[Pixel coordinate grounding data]

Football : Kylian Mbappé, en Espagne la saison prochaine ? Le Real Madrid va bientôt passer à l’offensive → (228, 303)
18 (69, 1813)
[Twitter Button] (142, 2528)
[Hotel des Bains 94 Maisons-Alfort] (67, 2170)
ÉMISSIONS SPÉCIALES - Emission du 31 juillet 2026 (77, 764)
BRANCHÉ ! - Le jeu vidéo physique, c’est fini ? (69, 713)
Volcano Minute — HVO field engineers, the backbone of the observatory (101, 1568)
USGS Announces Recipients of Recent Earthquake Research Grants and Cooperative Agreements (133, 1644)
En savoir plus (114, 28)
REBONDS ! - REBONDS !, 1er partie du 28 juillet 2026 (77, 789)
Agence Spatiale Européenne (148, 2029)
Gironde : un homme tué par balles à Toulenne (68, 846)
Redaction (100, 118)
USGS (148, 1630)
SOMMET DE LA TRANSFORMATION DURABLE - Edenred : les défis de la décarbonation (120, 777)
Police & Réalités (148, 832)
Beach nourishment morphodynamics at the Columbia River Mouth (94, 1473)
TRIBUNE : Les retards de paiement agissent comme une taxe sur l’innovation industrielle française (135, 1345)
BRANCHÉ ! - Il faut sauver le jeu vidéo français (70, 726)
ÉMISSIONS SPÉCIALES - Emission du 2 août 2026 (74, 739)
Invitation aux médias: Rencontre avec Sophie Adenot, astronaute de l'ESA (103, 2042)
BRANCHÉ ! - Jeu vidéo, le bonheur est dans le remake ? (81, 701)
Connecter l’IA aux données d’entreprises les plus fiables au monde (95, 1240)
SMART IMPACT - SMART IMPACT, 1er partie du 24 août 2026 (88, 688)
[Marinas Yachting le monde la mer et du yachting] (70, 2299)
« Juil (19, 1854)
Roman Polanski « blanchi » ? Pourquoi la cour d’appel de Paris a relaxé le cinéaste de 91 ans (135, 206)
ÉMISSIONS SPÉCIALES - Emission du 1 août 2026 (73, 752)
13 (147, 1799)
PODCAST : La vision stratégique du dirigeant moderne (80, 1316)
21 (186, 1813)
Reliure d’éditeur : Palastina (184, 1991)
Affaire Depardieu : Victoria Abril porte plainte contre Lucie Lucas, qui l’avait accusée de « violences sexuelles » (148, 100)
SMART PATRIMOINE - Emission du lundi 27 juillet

[DIRECTIONS FOR THIS TASK]: Working from the data above, extract solely the lines from the one containing "Gironde : un" through the one containing "BRANCHÉ ! - Il", exactly as they appear, both included.

[SOLUTION TO THIS TASK]:
Gironde : un homme tué par balles à Toulenne (68, 846)
Redaction (100, 118)
USGS (148, 1630)
SOMMET DE LA TRANSFORMATION DURABLE - Edenred : les défis de la décarbonation (120, 777)
Police & Réalités (148, 832)
Beach nourishment morphodynamics at the Columbia River Mouth (94, 1473)
TRIBUNE : Les retards de paiement agissent comme une taxe sur l’innovation industrielle française (135, 1345)
BRANCHÉ ! - Il faut sauver le jeu vidéo français (70, 726)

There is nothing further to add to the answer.